If you're looking for some great math practice problems, Twitter can be one place to turn. It's also convenient since you're probably logging in to tweet on a regular basis anyway. Here are some "Tweeters" to consider if you're looking for some extra practice or a challenge.

**Name: ** NCTM

**Description:** The National Council of Teachers of Mathematics tweets primarily high school level problems. Questions go out in the morning, answers at night.

**Example Problem: ** How many different rectangles can be drawn using the hour marks on a clock's face as vertices?

**Frequency:** Problems tweeted every weekday.

**Name:** Mathprobs

**Description:** Mainly high school level questions are posed. Students posting answers get props via Mathprobs twitter feed or are encouraged to try again.

**Example Problem: **1101011010110 in base 2 = what in base 4???

**Frequency:** About once a week

**Name:** Mathquestions

**Description:** Tweets here are for middle through high school students a little less frequently than some of the others.

**Example Problem: **How can you add eight 8's to get the number 1,000?
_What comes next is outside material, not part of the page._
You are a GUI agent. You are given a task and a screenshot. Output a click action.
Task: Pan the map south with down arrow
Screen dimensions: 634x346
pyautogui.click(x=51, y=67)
**Frequency:** About once a month

**Name: **Tutor4math

**Description:** Provides a link to an SAT question of the day. These questions are a mix of math and verbal.

**Example Problem: ** A train travelling 60 miles per hour for 1 hour covers the same distance as a train traveling 30 miles per hour for how many hours?

**Frequency:** Daily

Name: Algebra_com

**Description:** Tweets links and a short description of questions being posed by students from algebra.com. Requires free registration on algebra.com.

**Example: **A lamp is marked with a sale price of $23.80, which is 15% off the regular price. What is the regular price?

**Frequency:** Multiple times a day

**Name:** ____Math____

**Description:** Posts are questions being posted by students on a math forum. Tends to be middle school to early high school level.

**Example: **How many diagonals does a square have?

**Frequency:** About once a day

Know another great place for math problems on Twitter? Post it in the comments below.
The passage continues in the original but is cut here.